Periodic reinvestigation requirements.

(a) The incumbent of a national security position requiring eligibility for access to classified information is subject to the reinvestigation requirements of E.O. 12968.

(b) The incumbent of a national security position that does not require eligibility for access to classified information is subject to periodic reinvestigation at least once every five years. Such reinvestigation must be conducted using a national security questionnaire, and at a frequency and scope that will satisfy the reinvestigation requirements for both national security and public trust positions.

Reassessment of current positions.

(a) Agency heads must assess each position covered by this part within the agency using the standards set forth in this regulation as well as guidance provided in OPM issuances to determine whether changes in position sensitivity designations are necessary within 24 months of July 6, 2015.

(b) Where the sensitivity designation of the position is changed, and requires a higher level of investigation than was previously required for the position,

(1) The agency must initiate the investigation no later than 14 working days after the change in designation; and

(2) The agency will determine whether the incumbent's retention in sensitive duties pending the outcome of the investigation is consistent with the national security.

(c) Agencies may provide advance notice of the redesignation of a position to allow time for completion of the forms, releases, and other information needed from the incumbent to initiate the investigation.

(d) Agencies may request an extension, pursuant to guidance issued jointly by OPM and ODNI, of the timeframe for redesignation of positions or initiation of reinvestigations, if justified by severe staffing, budgetary, or information technology constraints, or emergency circumstances.

Savings provision.

No provision of the rule in this part may be applied to make an adverse inference in pending administrative proceedings. However, the redesignation of a position may require that the occupant of that position undergo a new adjudication. An administrative proceeding is deemed to be pending from the date of the agency or OPM notice described in § 1400.301(c)(1).
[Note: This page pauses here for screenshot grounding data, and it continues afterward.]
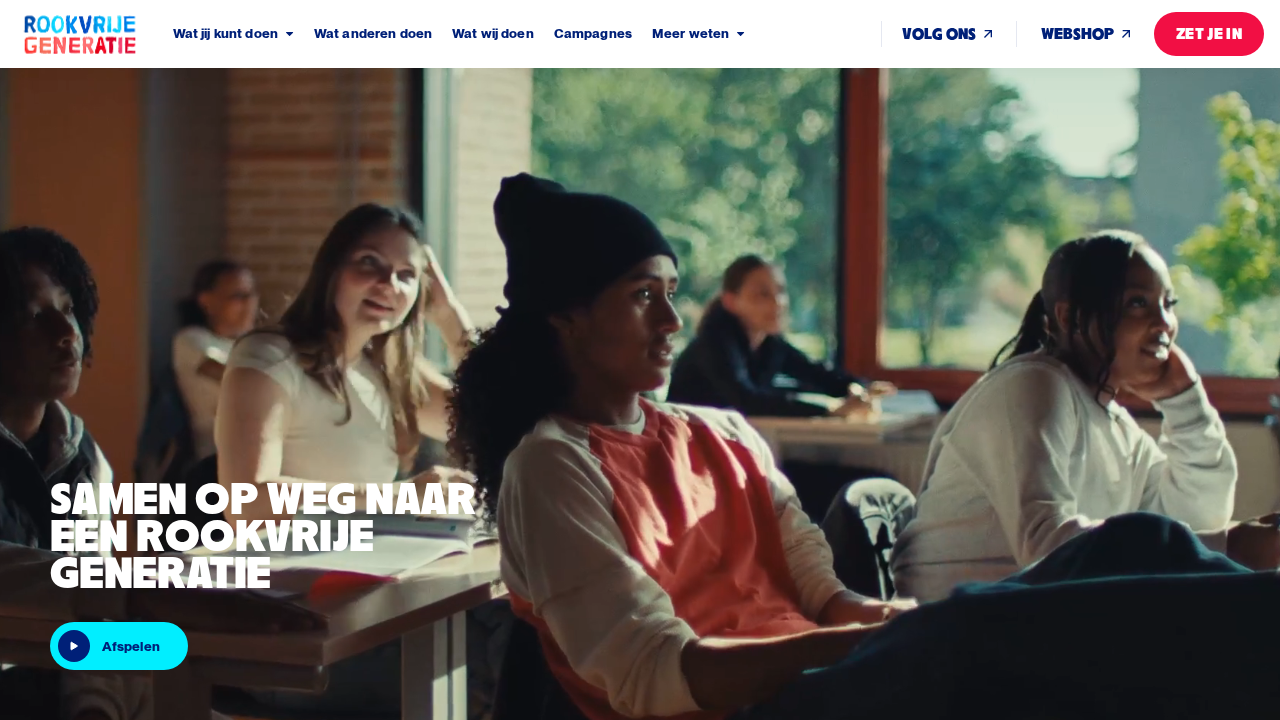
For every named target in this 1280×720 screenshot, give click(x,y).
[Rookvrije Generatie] (96, 34)
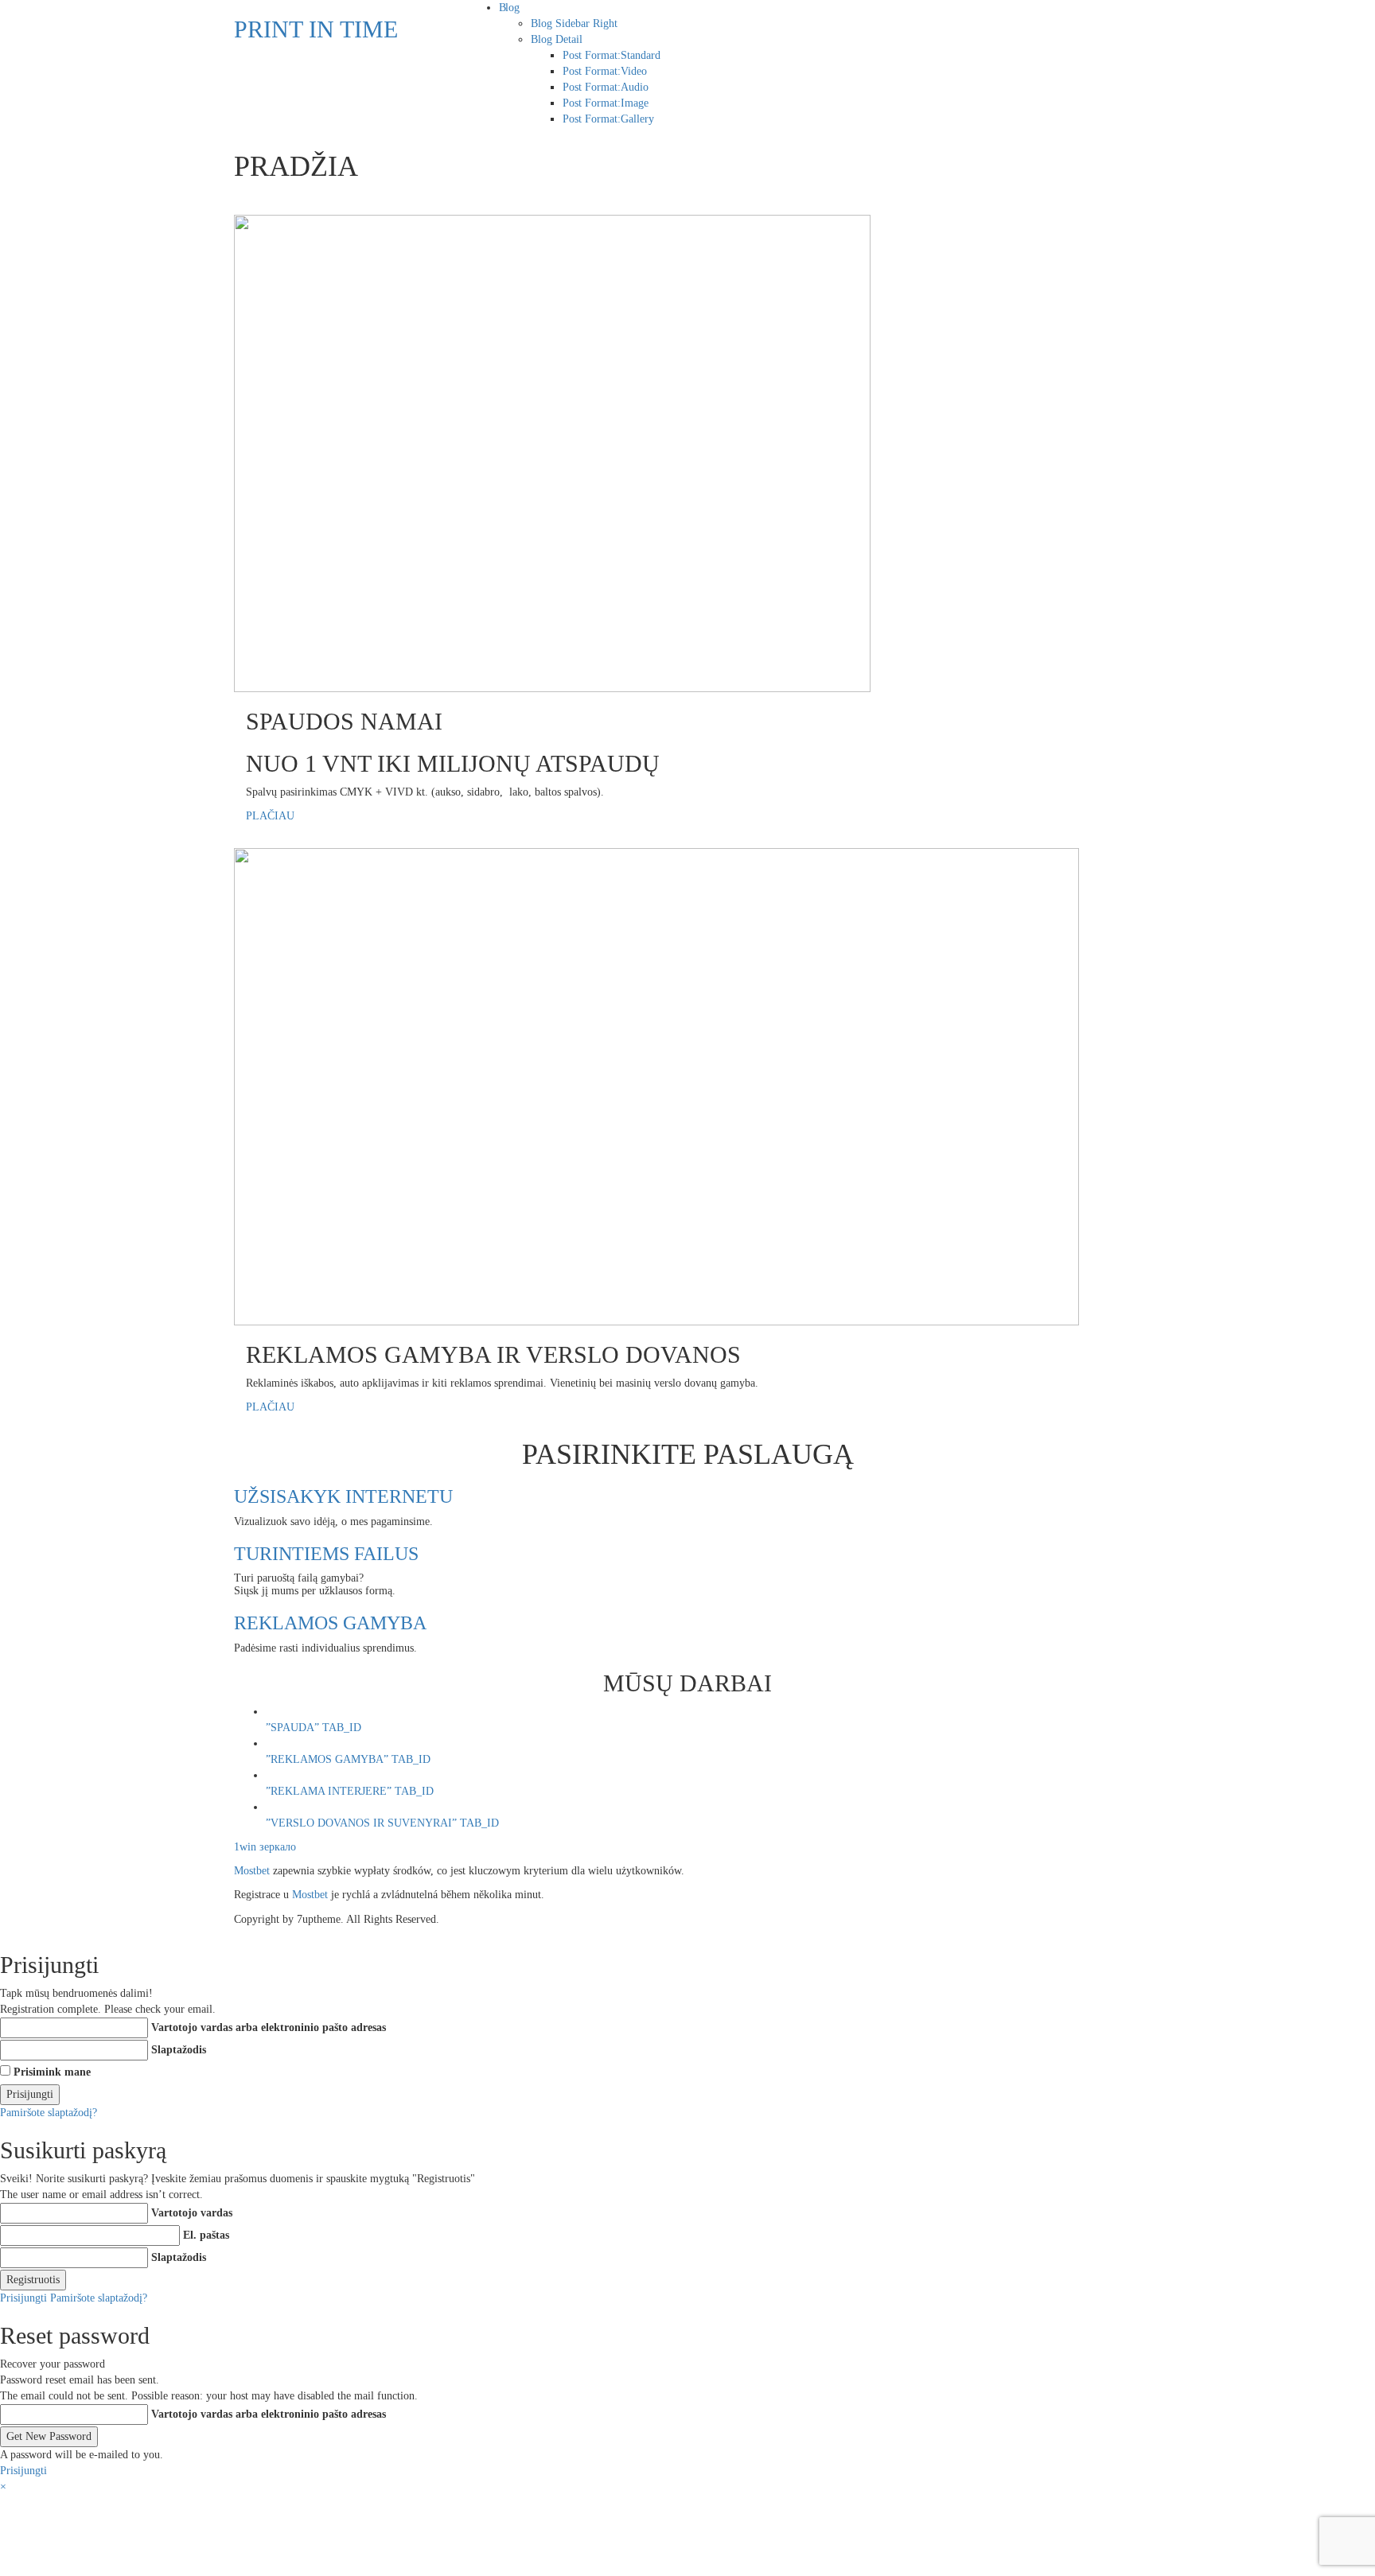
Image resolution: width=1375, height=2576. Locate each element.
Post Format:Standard (611, 55)
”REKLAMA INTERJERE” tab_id (350, 1791)
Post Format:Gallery (608, 119)
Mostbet (252, 1871)
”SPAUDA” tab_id (313, 1728)
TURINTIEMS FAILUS (326, 1553)
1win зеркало (265, 1847)
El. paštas (206, 2235)
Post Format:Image (606, 103)
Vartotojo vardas (191, 2213)
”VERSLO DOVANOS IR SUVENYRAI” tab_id (382, 1823)
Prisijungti (23, 2298)
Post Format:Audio (606, 87)
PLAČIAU (270, 816)
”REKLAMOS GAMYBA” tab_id (348, 1759)
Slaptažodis (178, 2050)
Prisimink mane (52, 2072)
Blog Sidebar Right (574, 23)
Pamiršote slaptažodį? (48, 2113)
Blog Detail (556, 39)
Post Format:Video (605, 71)
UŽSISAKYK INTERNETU (343, 1496)
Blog (509, 8)
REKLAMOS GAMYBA (330, 1623)
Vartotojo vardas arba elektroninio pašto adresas (268, 2027)
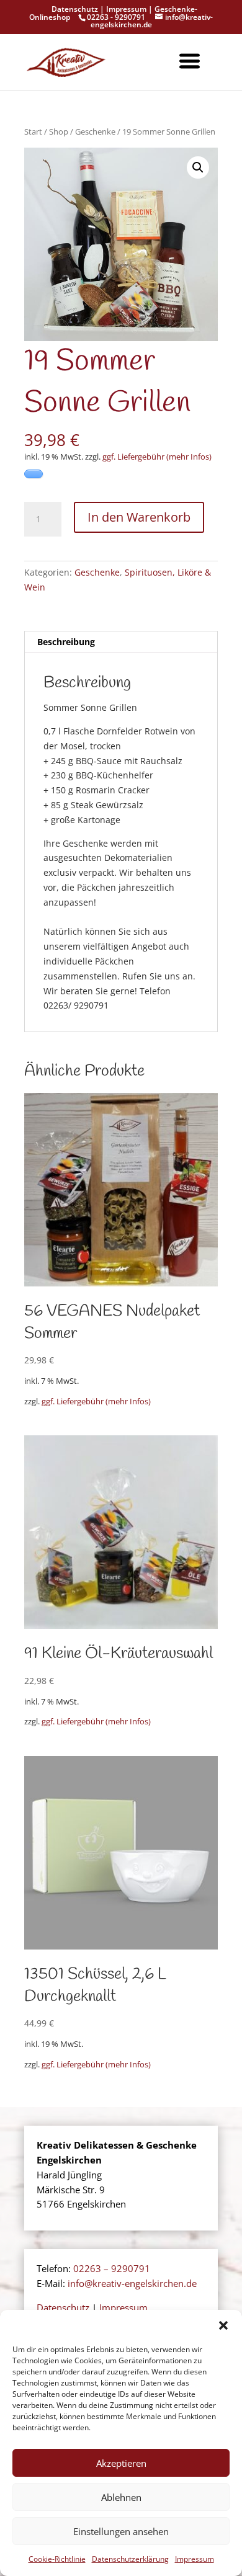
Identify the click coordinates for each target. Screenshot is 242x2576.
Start (33, 131)
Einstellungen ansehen (121, 2531)
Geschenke (95, 131)
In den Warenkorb (138, 517)
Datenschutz (75, 9)
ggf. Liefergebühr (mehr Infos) (157, 457)
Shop (58, 131)
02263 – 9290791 (111, 2268)
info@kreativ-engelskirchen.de (132, 2283)
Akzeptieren (121, 2463)
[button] (223, 2325)
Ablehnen (121, 2497)
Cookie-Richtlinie (57, 2559)
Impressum (194, 2559)
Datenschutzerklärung (130, 2559)
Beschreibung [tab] (66, 642)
Subpart C—Procedural Rights and Reporting

Procedural rights.

When an agency makes an adjudicative decision based on an OPM investigation or an investigation conducted under an OPM delegation of authority, or when an agency, as a result of information in such an investigation, changes a tentative favorable placement or clearance decision to an unfavorable decision, the agency must comply with all applicable administrative procedural requirements, as provided by law, rule, regulation, or Executive order, including E.O. 12968, and the agency's own procedural regulations, and must:

(a) Ensure that the records used in making the decision are accurate, relevant, timely, and complete to the extent reasonably necessary to assure fairness to the individual in any determination;

(b) Consider all available, relevant information in reaching its final decision; and

(c) At a minimum, subject to requirements of law, rule, regulation, or Executive order:

(1) Provide the individual concerned notice of the specific reason(s) for the Start Printed Page 32265decision, an opportunity to respond, and notice of appeal rights, if any; and

(2) Keep any record of the agency action required by OPM as published in its issuances.

Reporting to OPM.

(a) Each agency conducting an investigation under E.O. 10450 is required to notify OPM when the investigation is initiated and when it is completed.

(b) Agencies must report to OPM an adjudicative determination and action taken with respect to an individual investigated pursuant to E.O. 10450 as soon as possible and in no event later than 90 days after receipt of the final report of investigation.

(c) To comply with process efficiency requirements, additional data may be collected from agencies conducting investigations or taking action under this part. These collections will be identified in separate OPM and ODNI guidance, issued as necessary under § 1400.103.